**The request**
Rewrite the rows in the stretch from "Task: Expand the" through "Action: (x=108, y=47)", changing "chevron" to "arrow" and keeping everything else the same. Leave the pictures out of your answer.

**Given data**
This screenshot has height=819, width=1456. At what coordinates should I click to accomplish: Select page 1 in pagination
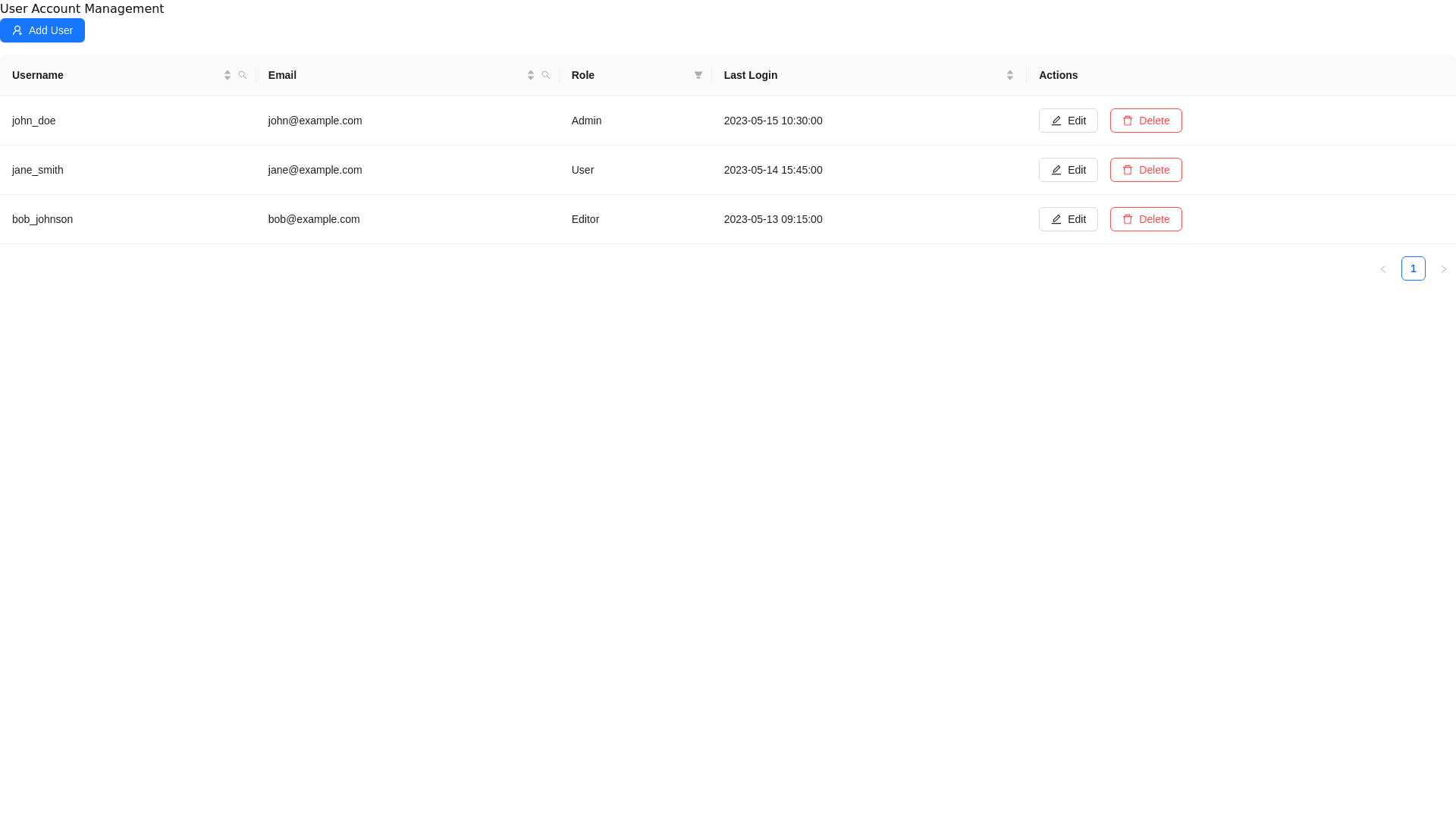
...
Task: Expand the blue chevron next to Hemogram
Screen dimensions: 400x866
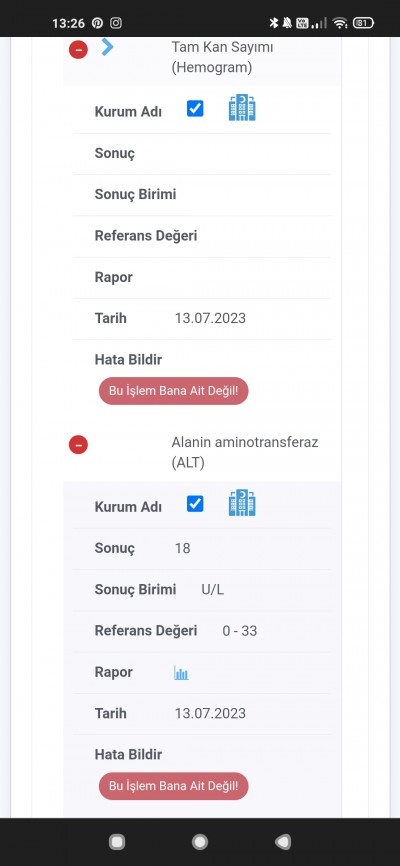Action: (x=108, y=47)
==
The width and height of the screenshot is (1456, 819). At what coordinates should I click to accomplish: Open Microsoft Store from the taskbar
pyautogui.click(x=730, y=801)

**Task answer**
Task: Expand the blue arrow next to Hemogram
Screen dimensions: 400x866
Action: (x=108, y=47)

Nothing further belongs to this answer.